TRY IT: All of the entries are to be returned word for word.

─── THE INPUT

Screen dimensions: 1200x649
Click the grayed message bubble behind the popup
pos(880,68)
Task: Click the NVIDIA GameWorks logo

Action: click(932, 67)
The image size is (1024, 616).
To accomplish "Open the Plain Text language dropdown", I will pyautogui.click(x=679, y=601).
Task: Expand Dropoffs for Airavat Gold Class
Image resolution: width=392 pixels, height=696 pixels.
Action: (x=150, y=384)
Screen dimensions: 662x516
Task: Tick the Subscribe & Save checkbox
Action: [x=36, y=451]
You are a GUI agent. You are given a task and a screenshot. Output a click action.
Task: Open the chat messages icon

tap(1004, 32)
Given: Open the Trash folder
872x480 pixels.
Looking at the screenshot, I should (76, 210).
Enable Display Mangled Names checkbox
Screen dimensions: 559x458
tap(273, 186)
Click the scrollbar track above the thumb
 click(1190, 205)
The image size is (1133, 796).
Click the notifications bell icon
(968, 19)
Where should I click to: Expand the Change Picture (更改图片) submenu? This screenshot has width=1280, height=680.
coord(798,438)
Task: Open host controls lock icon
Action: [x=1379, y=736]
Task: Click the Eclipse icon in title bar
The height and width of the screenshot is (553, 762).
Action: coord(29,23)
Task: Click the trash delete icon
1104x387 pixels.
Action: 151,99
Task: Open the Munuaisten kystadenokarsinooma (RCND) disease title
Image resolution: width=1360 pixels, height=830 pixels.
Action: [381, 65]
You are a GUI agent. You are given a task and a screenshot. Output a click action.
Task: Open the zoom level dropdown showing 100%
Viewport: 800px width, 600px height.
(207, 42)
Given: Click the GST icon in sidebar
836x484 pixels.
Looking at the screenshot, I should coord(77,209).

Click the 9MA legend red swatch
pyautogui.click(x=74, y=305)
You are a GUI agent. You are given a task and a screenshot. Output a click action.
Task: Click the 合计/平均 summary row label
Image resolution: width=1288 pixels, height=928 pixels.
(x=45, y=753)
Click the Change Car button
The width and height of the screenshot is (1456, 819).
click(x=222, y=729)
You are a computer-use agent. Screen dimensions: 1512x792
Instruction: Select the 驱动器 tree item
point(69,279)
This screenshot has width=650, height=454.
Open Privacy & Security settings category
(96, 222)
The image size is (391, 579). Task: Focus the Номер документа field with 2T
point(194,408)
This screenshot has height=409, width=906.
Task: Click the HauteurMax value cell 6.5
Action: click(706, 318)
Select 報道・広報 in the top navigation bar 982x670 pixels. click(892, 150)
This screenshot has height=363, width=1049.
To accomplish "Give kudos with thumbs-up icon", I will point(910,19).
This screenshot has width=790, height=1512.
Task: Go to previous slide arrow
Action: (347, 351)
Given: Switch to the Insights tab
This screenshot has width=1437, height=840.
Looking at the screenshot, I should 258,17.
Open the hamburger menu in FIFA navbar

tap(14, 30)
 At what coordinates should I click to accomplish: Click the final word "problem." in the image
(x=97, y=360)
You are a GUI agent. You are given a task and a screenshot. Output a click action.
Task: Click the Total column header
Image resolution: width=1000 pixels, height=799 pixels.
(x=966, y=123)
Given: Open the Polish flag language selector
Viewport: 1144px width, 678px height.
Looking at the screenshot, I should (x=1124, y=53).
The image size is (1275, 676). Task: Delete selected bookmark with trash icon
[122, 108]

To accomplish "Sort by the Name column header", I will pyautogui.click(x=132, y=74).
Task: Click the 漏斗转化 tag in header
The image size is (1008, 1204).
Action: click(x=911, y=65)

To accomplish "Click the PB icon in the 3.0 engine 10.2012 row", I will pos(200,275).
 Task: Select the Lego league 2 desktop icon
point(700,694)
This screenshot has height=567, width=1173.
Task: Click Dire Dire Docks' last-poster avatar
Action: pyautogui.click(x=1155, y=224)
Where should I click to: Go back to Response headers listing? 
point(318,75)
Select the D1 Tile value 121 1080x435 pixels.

──────

WRITTEN RESPONSE:
Screen dimensions: 1200x649
Click the grayed message bubble behind the popup
pos(880,68)
Task: Click the NVIDIA GameWorks logo

Action: click(932, 67)
The image size is (1024, 616).
To accomplish "Open the Plain Text language dropdown", I will pyautogui.click(x=679, y=601).
Task: Expand Dropoffs for Airavat Gold Class
Image resolution: width=392 pixels, height=696 pixels.
Action: (x=150, y=384)
Screen dimensions: 662x516
Task: Tick the Subscribe & Save checkbox
Action: [x=36, y=451]
You are a GUI agent. You are given a task and a screenshot. Output a click action.
Task: Open the chat messages icon

tap(1004, 32)
Given: Open the Trash folder
872x480 pixels.
Looking at the screenshot, I should (76, 210).
Enable Display Mangled Names checkbox
Screen dimensions: 559x458
tap(273, 186)
Click the scrollbar track above the thumb
 click(1190, 205)
The image size is (1133, 796).
Click the notifications bell icon
(968, 19)
Where should I click to: Expand the Change Picture (更改图片) submenu? This screenshot has width=1280, height=680.
coord(798,438)
Task: Open host controls lock icon
Action: [x=1379, y=736]
Task: Click the Eclipse icon in title bar
The height and width of the screenshot is (553, 762).
Action: coord(29,23)
Task: Click the trash delete icon
1104x387 pixels.
Action: 151,99
Task: Open the Munuaisten kystadenokarsinooma (RCND) disease title
Image resolution: width=1360 pixels, height=830 pixels.
Action: [381, 65]
You are a GUI agent. You are given a task and a screenshot. Output a click action.
Task: Open the zoom level dropdown showing 100%
Viewport: 800px width, 600px height.
(207, 42)
Given: Click the GST icon in sidebar
836x484 pixels.
Looking at the screenshot, I should coord(77,209).

Click the 9MA legend red swatch
pyautogui.click(x=74, y=305)
You are a GUI agent. You are given a task and a screenshot. Output a click action.
Task: Click the 合计/平均 summary row label
Image resolution: width=1288 pixels, height=928 pixels.
(x=45, y=753)
Click the Change Car button
The width and height of the screenshot is (1456, 819).
click(x=222, y=729)
You are a computer-use agent. Screen dimensions: 1512x792
Instruction: Select the 驱动器 tree item
point(69,279)
This screenshot has width=650, height=454.
Open Privacy & Security settings category
(96, 222)
The image size is (391, 579). Task: Focus the Номер документа field with 2T
point(194,408)
This screenshot has height=409, width=906.
Task: Click the HauteurMax value cell 6.5
Action: click(706, 318)
Select 報道・広報 in the top navigation bar 982x670 pixels. click(892, 150)
This screenshot has height=363, width=1049.
To accomplish "Give kudos with thumbs-up icon", I will point(910,19).
This screenshot has width=790, height=1512.
Task: Go to previous slide arrow
Action: (347, 351)
Given: Switch to the Insights tab
This screenshot has width=1437, height=840.
Looking at the screenshot, I should 258,17.
Open the hamburger menu in FIFA navbar

tap(14, 30)
 At what coordinates should I click to accomplish: Click the final word "problem." in the image
(x=97, y=360)
You are a GUI agent. You are given a task and a screenshot. Output a click action.
Task: Click the Total column header
Image resolution: width=1000 pixels, height=799 pixels.
(x=966, y=123)
Given: Open the Polish flag language selector
Viewport: 1144px width, 678px height.
Looking at the screenshot, I should (x=1124, y=53).
The image size is (1275, 676). Task: Delete selected bookmark with trash icon
[122, 108]

To accomplish "Sort by the Name column header", I will pyautogui.click(x=132, y=74).
Task: Click the 漏斗转化 tag in header
The image size is (1008, 1204).
Action: click(x=911, y=65)

To accomplish "Click the PB icon in the 3.0 engine 10.2012 row", I will pos(200,275).
 Task: Select the Lego league 2 desktop icon
point(700,694)
This screenshot has height=567, width=1173.
Task: Click Dire Dire Docks' last-poster avatar
Action: pyautogui.click(x=1155, y=224)
Where should I click to: Go back to Response headers listing? 
point(318,75)
Select the D1 Tile value 121 1080x435 pixels.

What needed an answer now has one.